Gadamer further explains the hermeneutical experience as a dialogue. To justify this, he uses Plato's dialogues as a model for how we are to engage with written texts. To be in conversation, one must take seriously “the truth claim of the person with whom one is conversing.”[41] Further, each participant in the conversation relates to one another insofar as they belong to the common goal of understanding one another.[42] Ultimately, for Gadamer, the most important dynamic of conversation as a model for the interpretation of a text is “the give-and-take of question and answer.”[42] In other words, the interpretation of a given text will change depending on the questions the interpreter asks of the text. The "meaning" emerges not as an object that lies in the text or in the interpreter, but rather an event that results from the interaction of the two.
Truth and Method was published twice in English, and the revised edition is now considered authoritative. The German-language edition of Gadamer's Collected Works includes a volume in which Gadamer elaborates his argument and discusses the critical response to the book. Finally, Gadamer's essay on Celan (entitled "Who Am I and Who Are You?") has been considered by many—including Heidegger and Gadamer himself—as a "second volume" or continuation of the argument in Truth and Method.
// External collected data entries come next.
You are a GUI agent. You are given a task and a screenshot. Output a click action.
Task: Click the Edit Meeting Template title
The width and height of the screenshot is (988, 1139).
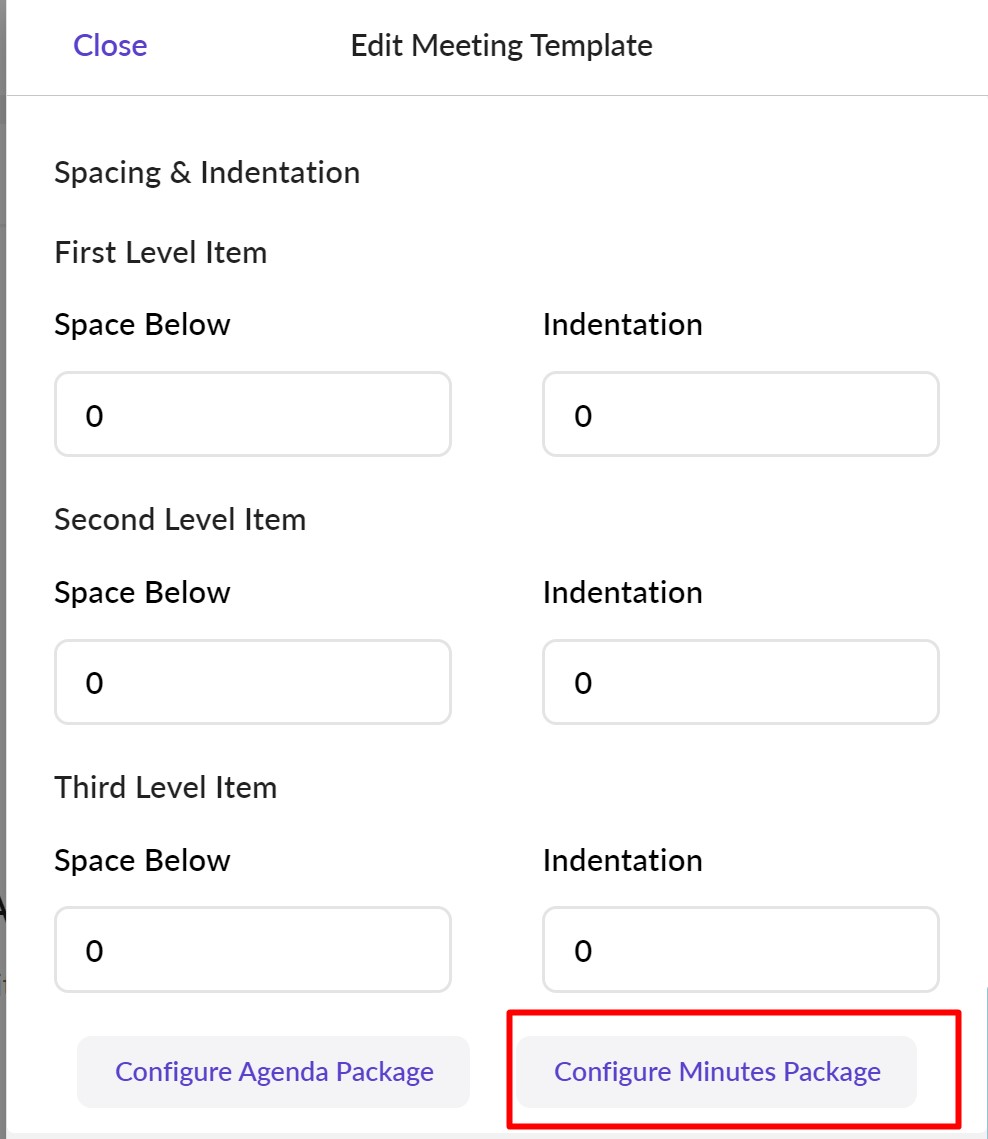(501, 46)
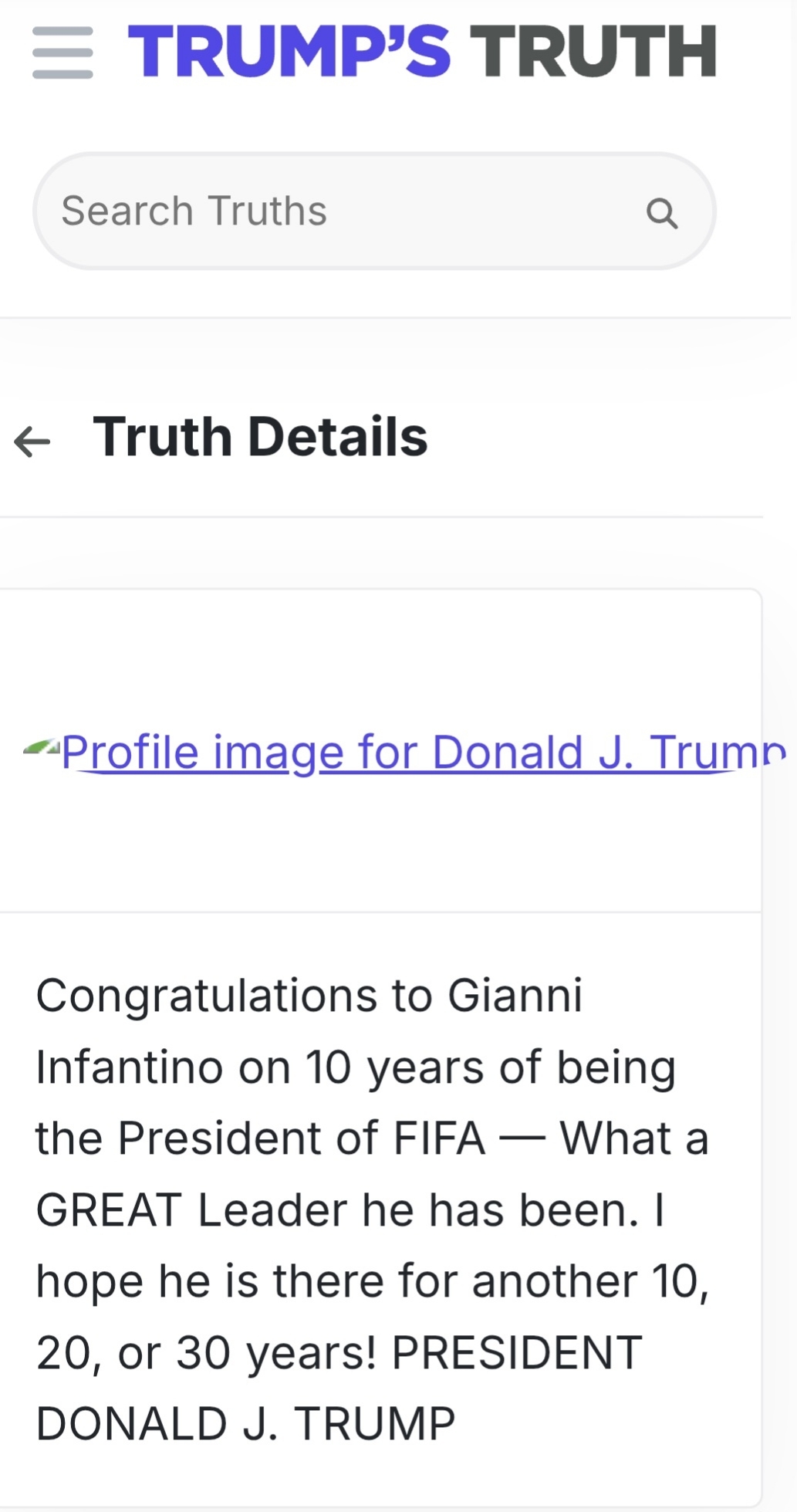Click the phrase 'hope he is there'
The height and width of the screenshot is (1512, 797).
pyautogui.click(x=209, y=1281)
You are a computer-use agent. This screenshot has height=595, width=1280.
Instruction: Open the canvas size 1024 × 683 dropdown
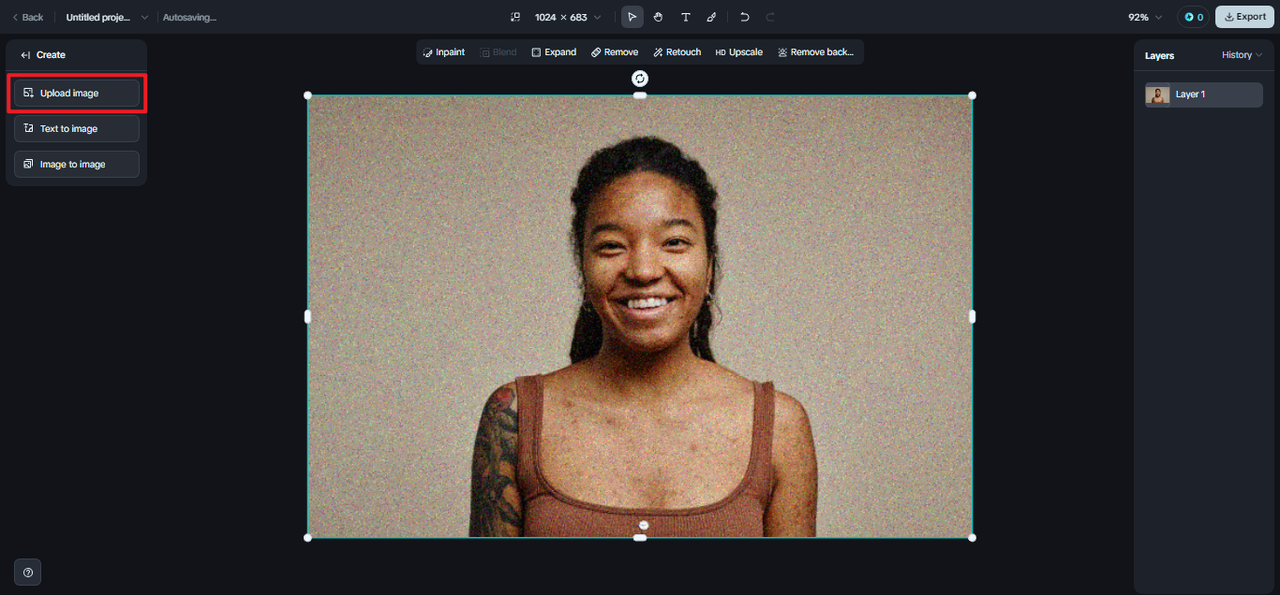[x=556, y=17]
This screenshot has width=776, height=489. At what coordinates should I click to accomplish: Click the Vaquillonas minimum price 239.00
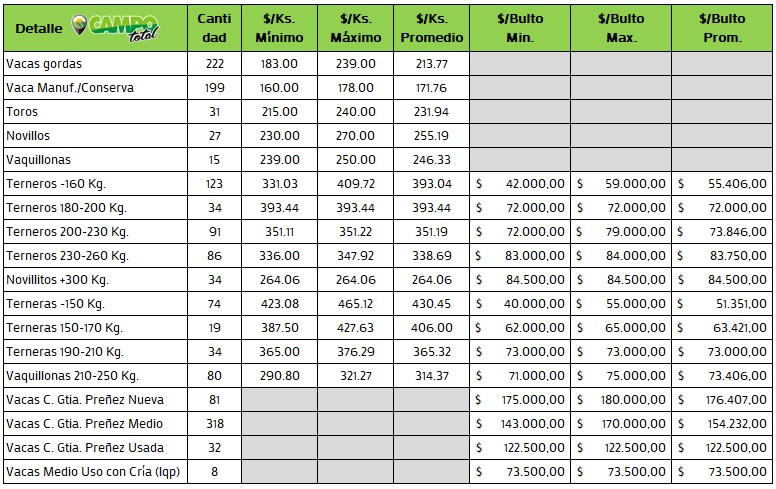(280, 159)
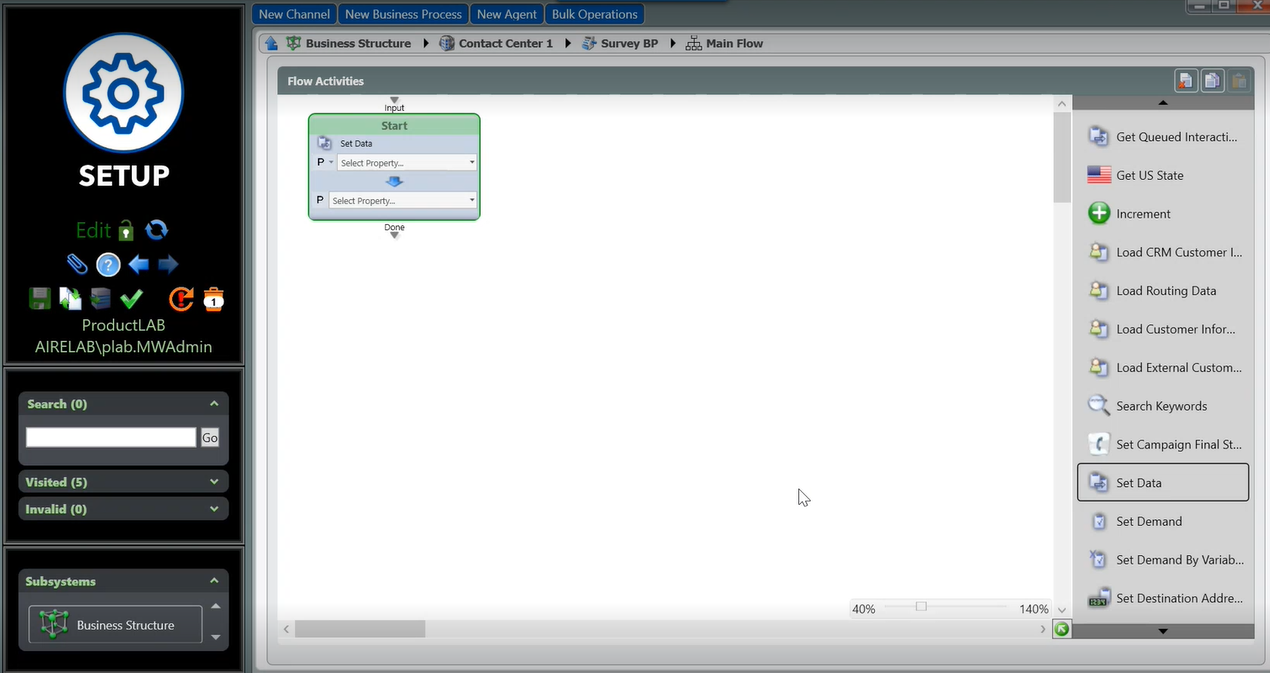Expand the Visited (5) panel

[x=214, y=482]
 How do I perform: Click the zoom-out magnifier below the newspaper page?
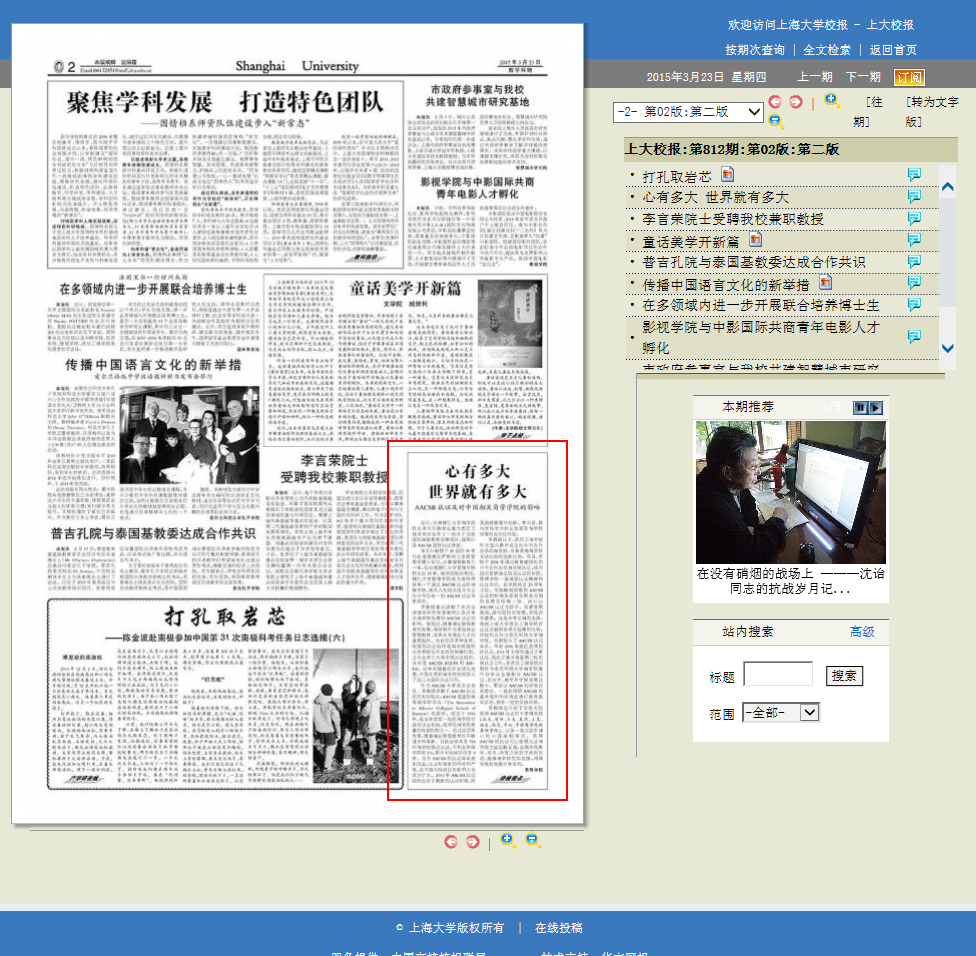pos(534,841)
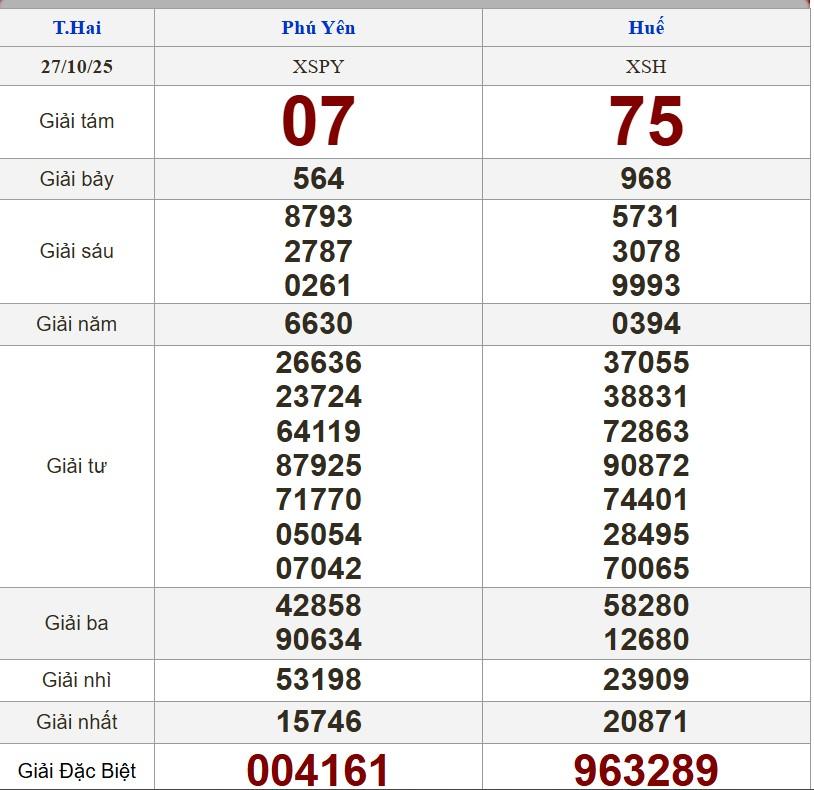This screenshot has height=790, width=814.
Task: Select Phú Yên's Giải bảy number 564
Action: (x=318, y=179)
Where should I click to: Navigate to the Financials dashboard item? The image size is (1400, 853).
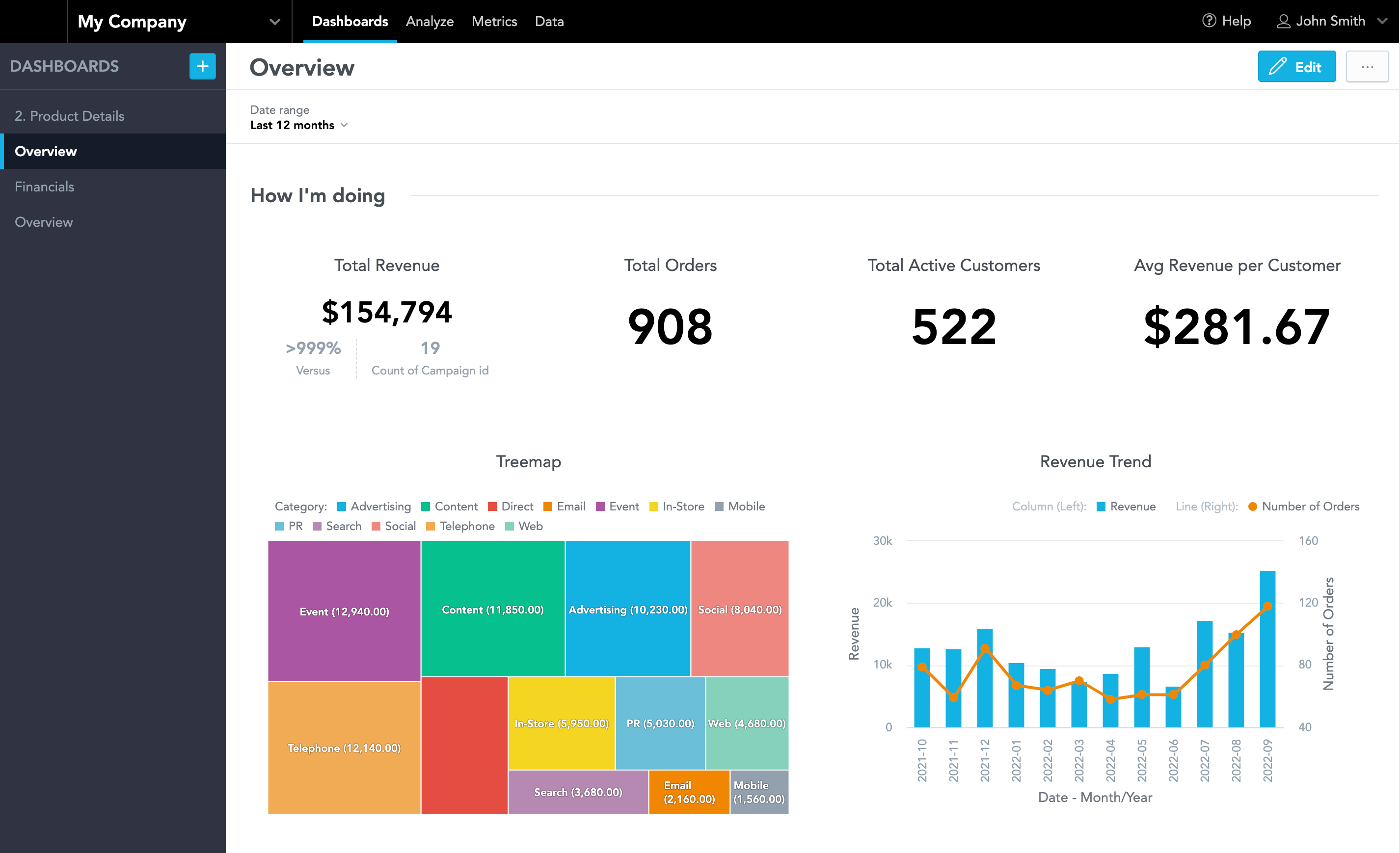(x=45, y=186)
Gadamer's Truth and Method has become an authoritative work in the communication ethics field, spawning several prominent ethics theories and guidelines. The most profound of these is the formulation of the dialogic coordinates, a standard set of prerequisite communication elements necessary for inciting dialogue. Adhering to Gadamer's theories regarding bias, communicators can better initiate dialogic transaction, allowing biases to merge and promote mutual understanding and learning.[43]
Gadamer also added philosophical substance to the notion of human health. In The Enigma of Health, Gadamer explored what it means to heal, as a patient and a provider. In this work the practice and art of medicine are thoroughly examined, as is the inevitability of any cure.[44]
In addition to his work in hermeneutics, Gadamer is also well known for a long list of publications on Greek philosophy. Indeed, while Truth and Method became central to his later career, much of Gadamer's early life centered on studying Greek thinkers, Plato and Aristotle specifically. In the Italian introduction to Truth and Method, Gadamer said that his work on Greek philosophy was "the best and most original part" of his career.[45] His book Plato's Dialectical Ethics looks at the Philebus dialogue through the lens of phenomenology and the philosophy of Martin Heidegger.[44]